Среди тревожных догадок, которые бесполезно осаждали на мостике его воображение, одна показалась ему дельной: а что, если сомовская шлюпка просто не нашла катера?
При всех своих несомненных преимуществах как места для скрытной высадки бухта Непонятная имела одно значительное неудобство. Гряда подводных камней вынуждала катер становиться здесь на якорь в порядочном расстоянии от берега, и поэтому гребцам, уводившим шлюпку после высадки, приходилось брать с собой шлюпочный компас, выходить из бухты, справляясь с ним, и отыскивать потом катер по условному огню. Обычно для этого в целях маскировки пользовались синей лампой, свет которой можно было заметить лишь вблизи. Решетникову пришло в голову, что, лишившись компаса (скажем, утопив его при спешной высадке или разбив), гребцы сомовской шестерки пошли к катеру, ориентируясь по звездам. В этом случае шлюпка могла отклониться от верного направления настолько, что заметить слабенький синий огонек было уже невозможно.
Представив себе, что Хазов очутился в таком же положении, лейтенант уже не думал о степени вероятности своей догадки.
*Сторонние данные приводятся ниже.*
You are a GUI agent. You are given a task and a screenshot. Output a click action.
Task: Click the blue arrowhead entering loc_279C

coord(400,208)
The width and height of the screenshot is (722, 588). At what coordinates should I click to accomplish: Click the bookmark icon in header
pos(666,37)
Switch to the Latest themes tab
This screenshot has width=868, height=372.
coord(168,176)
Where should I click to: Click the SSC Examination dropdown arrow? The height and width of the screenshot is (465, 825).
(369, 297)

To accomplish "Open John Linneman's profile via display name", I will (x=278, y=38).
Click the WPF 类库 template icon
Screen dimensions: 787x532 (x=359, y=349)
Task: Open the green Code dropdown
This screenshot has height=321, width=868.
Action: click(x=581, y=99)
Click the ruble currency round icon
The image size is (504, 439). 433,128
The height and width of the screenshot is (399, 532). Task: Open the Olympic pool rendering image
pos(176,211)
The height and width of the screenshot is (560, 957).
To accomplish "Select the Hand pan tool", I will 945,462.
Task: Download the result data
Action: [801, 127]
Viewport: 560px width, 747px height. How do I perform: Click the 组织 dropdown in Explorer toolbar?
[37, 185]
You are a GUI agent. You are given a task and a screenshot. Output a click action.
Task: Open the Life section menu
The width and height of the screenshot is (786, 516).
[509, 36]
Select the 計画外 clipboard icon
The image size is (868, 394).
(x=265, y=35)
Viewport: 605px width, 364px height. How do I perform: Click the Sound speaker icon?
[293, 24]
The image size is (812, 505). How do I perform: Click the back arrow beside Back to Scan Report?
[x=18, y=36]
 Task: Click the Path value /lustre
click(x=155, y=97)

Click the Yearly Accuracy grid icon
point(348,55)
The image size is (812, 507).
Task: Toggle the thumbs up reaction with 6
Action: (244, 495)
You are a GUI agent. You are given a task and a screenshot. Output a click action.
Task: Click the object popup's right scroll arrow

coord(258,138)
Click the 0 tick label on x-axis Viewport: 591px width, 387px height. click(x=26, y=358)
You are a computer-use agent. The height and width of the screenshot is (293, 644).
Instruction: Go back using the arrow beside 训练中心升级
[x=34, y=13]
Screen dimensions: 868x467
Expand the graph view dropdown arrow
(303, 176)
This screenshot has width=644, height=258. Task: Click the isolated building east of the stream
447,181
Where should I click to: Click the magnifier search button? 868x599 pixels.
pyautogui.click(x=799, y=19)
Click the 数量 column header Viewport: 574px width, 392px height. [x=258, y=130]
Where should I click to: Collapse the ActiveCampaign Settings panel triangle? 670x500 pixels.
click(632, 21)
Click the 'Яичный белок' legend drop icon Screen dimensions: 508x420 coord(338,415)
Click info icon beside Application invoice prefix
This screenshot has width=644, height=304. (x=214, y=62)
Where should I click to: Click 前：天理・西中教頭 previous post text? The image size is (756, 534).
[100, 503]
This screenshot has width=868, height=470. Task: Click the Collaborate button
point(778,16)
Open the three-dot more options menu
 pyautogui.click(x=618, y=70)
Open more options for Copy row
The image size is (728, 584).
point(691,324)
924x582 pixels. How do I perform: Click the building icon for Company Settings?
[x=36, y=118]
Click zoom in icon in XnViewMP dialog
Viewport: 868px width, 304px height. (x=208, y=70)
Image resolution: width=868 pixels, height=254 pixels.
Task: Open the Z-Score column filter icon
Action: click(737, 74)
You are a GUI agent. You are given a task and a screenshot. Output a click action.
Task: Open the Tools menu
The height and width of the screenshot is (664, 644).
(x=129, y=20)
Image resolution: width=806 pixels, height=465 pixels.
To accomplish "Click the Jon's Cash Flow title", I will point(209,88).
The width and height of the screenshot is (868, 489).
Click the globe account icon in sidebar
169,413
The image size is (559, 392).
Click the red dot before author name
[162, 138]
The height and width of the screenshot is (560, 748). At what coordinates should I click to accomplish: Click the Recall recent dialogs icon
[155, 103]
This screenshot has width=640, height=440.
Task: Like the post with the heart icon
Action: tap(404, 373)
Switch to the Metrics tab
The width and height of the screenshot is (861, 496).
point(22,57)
Ему казалось важным одно: если такая возможность была, следовало ее исключить, хотя для этого ему приходилось решать задачу, подобную квадратуре круга: как усилить свет, одновременно замаскировав его?
Катер уже приближался к берегу, а Решетников все еще ничего не мог придумать. Он совсем было отчаялся, когда в дело вмешалась случайность, что, как известно, бывало причиной многих важных открытий. Роль ньютонова яблока тут сыграл ратьер (как с давних пор называют на кораблях сигнальный фонарь, уже позабыв о том, что это фамилия его конструктора): когда лейтенант придвинулся к обвесу мостика, чтобы удобнее было отыскать горы, темнеющие на фоне звездного мерцания, ратьер загремел у него под ногами железным своим ящиком и натолкнул на решение вопроса.